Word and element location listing
_ _ _ _

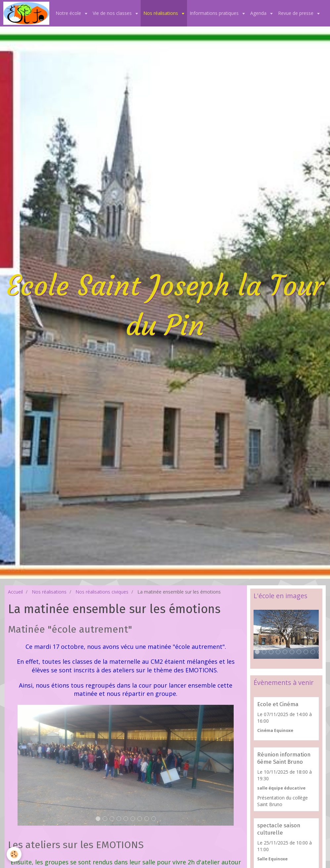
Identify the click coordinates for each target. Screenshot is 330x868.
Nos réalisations (161, 13)
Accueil (15, 592)
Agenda (259, 13)
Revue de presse (296, 13)
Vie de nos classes (113, 13)
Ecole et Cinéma (278, 704)
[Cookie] (14, 854)
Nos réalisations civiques (102, 592)
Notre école (69, 13)
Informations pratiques (215, 13)
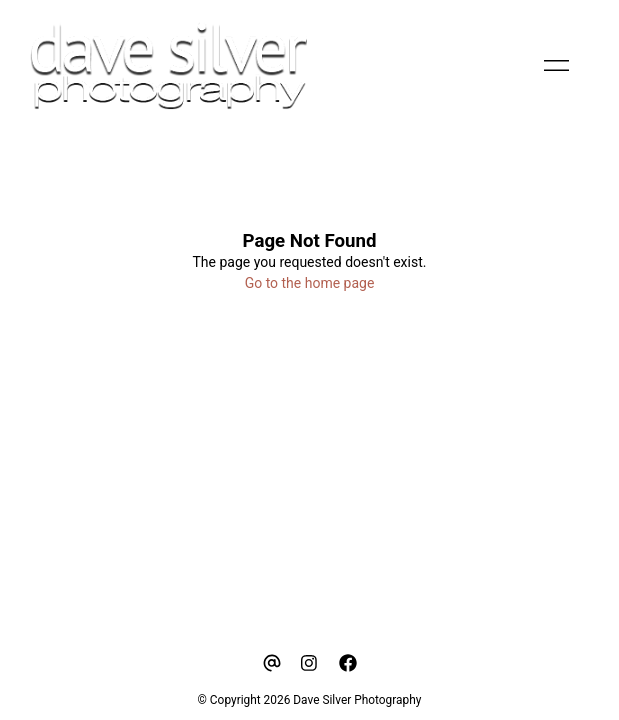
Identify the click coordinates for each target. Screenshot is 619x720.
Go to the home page (310, 283)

_ _ _ _

EXERCISE OBJECTIVE —
Can you copy the entire listing above word for word, leaving out the pictures?

OUTPUT BELOW —
Identify the click coordinates for each target. Screenshot is 330x868.
Nos réalisations (161, 13)
Accueil (15, 592)
Agenda (259, 13)
Revue de presse (296, 13)
Vie de nos classes (113, 13)
Ecole et Cinéma (278, 704)
[Cookie] (14, 854)
Nos réalisations civiques (102, 592)
Notre école (69, 13)
Informations pratiques (215, 13)
Identify the click coordinates for each target. Screenshot is 619x720.
Go to the home page (310, 283)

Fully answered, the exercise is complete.